Our findings indicate that anal resting pressure is positively correlated with sensory thresholds. The anal resting pressure mainly reflects the pressure of the internal anal sphincter (smooth muscle), so it is inferred that there may be a correlation between rectal sensitivity and smooth muscle pressure, but the mechanism of action needs to be investigated further. In contrast, the pathogenesis of FARP in patients with high anal resting pressure may be pain caused by smooth muscle spasms.
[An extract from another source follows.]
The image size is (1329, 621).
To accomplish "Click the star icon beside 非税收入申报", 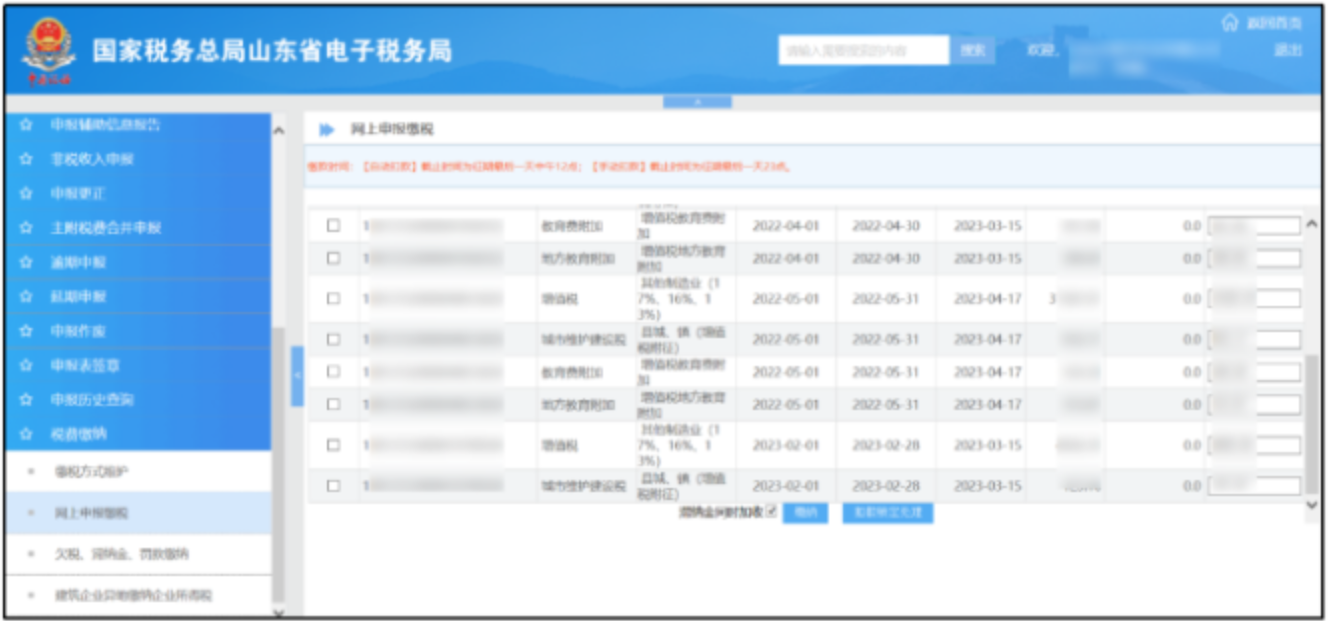I will 27,160.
In our study, most patients with FARP exhibited symptoms of anxiety and depression. Although no significant gender differences were observed in anxiety and depression scores, female patients tended to report higher levels of these symptoms than males. Currently, Gut-brain interaction disorder is the most widely accepted theory regarding the pathogenesis of FGIDs. These disorders are often associated with psychiatric comorbidities, such as depression and anxiety, and these mood disorders cause gastrointestinal symptoms [38]. Anxiety states are widespread in patients with irritable bowel syndrome, and psychological factors may influence the persistence and perceived severity of these symptoms, which are significantly associated with pain levels and physical symptoms. Women’s anxiety, depression, and somatization are more obvious [39, 40]. Pain intensity is closely related to emotional symptoms. Pain has been shown to cause emotional disorders, and emotional disorders can exacerbate pain [41]. Whether pain is a somatic manifestation of psychological disorders and whether chronic pain is the main cause of emotional problems requires further research. Although our study did not find a correlation between mood and pain, it provides a basis for guidelines for the management of mood disorders in patients with FARP, which may include central neuromodulators, such as antidepressants, antipsychotics, and other central nervous system-targeted agents.
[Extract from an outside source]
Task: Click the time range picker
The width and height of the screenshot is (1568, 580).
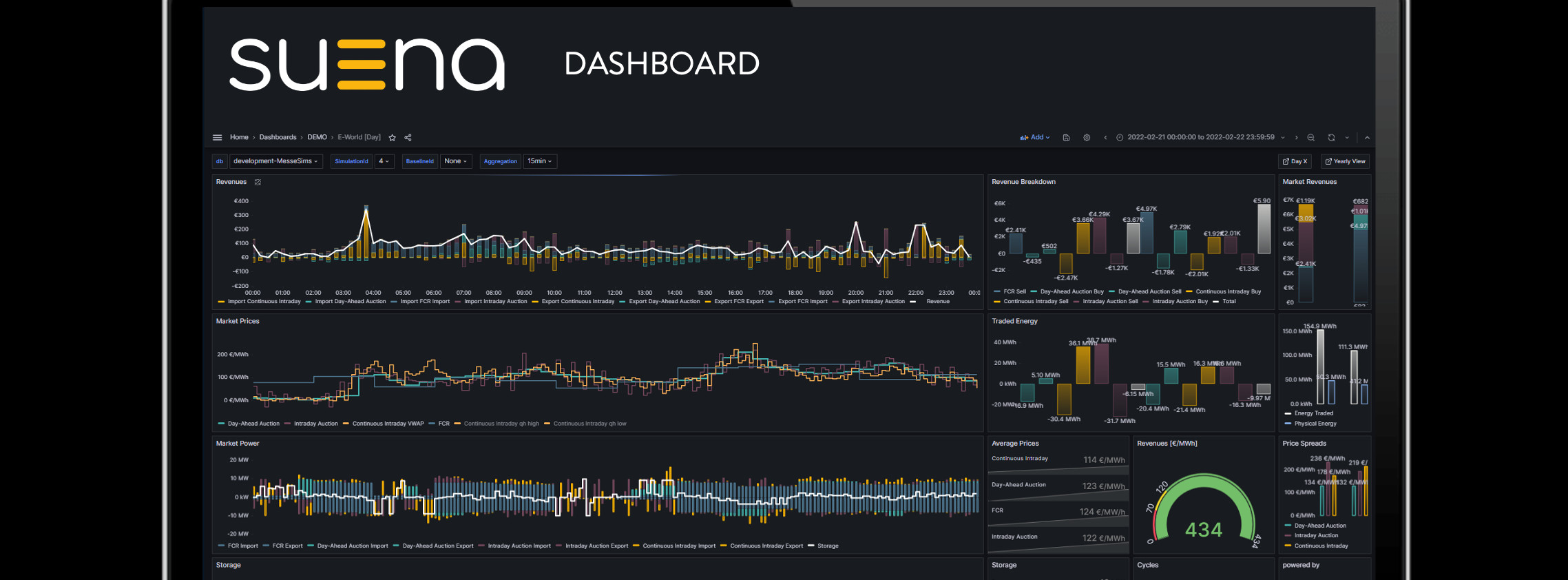Action: point(1200,138)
There were several imitations in our study. First, as a retrospective study, we were unable to obtain complete data on VAS scores, HAM-A scores, and HAM-D scores. A prospective study is needed to further investigate the anorectal physiological characteristics of FARP. Second, we did not assess the structure and function of the pelvic floor muscles in patients with FARP using a combination of pelvic floor ultrasound and defecography. Although HARM can aid in understanding the physiological features of the anus and rectum, it is better to be combined with other examinations to improve the diagnostic system for FARP, clarify its etiology and pathogenesis.